- [Directive 1]: Update the engine-mount text by writing it again starting at "Of course, many" and ending at "mount much easier.", with "bushings" swapped for "isolators" wherever it occurs.
- [Directive 2]: According to the engine-mount text, why are conical mounts easier to make yourself? Answer in one to three sentences.

** START Article **

Of course, many people think that this lack of movement is the greatest disadvantage of the conical mount, because by limiting it, you transmit more engine vibration to the airplane. The Dynafocal mount fans have obviously prevailed, but conical mounts do have their admirers. Conical mounts have the clear edge when it comes to cost. A set of conical engine-mount bushings will cost about $60, but a set of Dynafocal bushings and bolts will run about $500. Further, conical mounts are easier to fabricate if you want to make your own, because the mounts are straight instead of angled.

Pre-welded Dynafocal-mount rings are available from Aircraft Spruce and other aviation suppliers. These make fabricating your own mount much easier.

Dynafocal mounts are designed to minimize the engine vibration that gets transferred to the rest of the airplane. Thus a Dynafocal-mount-equipped airplane will feel like it is running more smoothly. The fact that virtually any new engine you buy for your Experimental airplane will require a Dynafocal mount shows the popularity of these mounts. They get their name from the fact that they are focused on a point out in front of the mount. In the case of the Type I mount, each mount pad is angled in at 30˚ toward this single point. For the Type II mount, the angle is 18˚. This angle makes it a little harder to get the engine installed in the mount, because each engine-mount bolt is angled inward, but it seems to work well once everything is in place.

** END Article **
** START Supplied material **

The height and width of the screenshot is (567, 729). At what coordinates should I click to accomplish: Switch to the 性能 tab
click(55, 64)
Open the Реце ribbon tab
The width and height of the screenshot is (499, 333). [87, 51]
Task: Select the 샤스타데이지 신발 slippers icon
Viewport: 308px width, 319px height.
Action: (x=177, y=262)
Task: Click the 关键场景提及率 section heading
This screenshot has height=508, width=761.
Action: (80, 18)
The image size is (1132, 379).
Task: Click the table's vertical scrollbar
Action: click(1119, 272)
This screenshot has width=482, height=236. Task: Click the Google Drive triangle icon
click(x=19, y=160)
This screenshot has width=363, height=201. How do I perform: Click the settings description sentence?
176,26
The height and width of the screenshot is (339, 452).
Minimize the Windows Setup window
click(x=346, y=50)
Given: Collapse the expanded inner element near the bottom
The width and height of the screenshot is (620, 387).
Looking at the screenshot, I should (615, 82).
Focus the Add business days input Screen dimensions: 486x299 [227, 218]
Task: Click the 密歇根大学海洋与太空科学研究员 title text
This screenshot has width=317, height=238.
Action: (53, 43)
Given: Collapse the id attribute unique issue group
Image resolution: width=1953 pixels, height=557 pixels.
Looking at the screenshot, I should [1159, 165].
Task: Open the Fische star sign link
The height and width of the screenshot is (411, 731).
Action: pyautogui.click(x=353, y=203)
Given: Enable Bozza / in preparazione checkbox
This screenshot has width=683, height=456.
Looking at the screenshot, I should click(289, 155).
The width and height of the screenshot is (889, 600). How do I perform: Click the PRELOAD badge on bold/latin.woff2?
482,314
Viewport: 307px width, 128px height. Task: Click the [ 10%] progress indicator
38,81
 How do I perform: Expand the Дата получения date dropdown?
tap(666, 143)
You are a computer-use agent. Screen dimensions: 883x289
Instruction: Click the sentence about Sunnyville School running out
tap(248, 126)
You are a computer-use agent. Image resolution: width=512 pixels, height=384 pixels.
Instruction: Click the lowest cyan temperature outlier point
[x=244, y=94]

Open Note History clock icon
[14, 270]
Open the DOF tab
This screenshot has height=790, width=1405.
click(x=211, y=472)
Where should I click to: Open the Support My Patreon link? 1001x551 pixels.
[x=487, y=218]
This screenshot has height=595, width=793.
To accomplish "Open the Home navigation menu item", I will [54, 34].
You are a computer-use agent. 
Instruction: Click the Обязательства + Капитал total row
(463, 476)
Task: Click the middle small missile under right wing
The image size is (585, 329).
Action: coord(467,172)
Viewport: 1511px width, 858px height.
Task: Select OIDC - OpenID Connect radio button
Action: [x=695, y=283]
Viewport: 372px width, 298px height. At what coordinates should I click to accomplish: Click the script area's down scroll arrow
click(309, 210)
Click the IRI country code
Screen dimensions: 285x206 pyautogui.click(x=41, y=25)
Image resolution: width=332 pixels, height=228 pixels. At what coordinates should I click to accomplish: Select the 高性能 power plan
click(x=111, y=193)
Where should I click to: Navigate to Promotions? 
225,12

** END Supplied material **

- [Final result 1]:
Of course, many people think that this lack of movement is the greatest disadvantage of the conical mount, because by limiting it, you transmit more engine vibration to the airplane. The Dynafocal mount fans have obviously prevailed, but conical mounts do have their admirers. Conical mounts have the clear edge when it comes to cost. A set of conical engine-mount isolators will cost about $60, but a set of Dynafocal isolators and bolts will run about $500. Further, conical mounts are easier to fabricate if you want to make your own, because the mounts are straight instead of angled.

Pre-welded Dynafocal-mount rings are available from Aircraft Spruce and other aviation suppliers. These make fabricating your own mount much easier.

- [Final result 2]: Conical mounts are easier to fabricate because the mounts are straight instead of angled.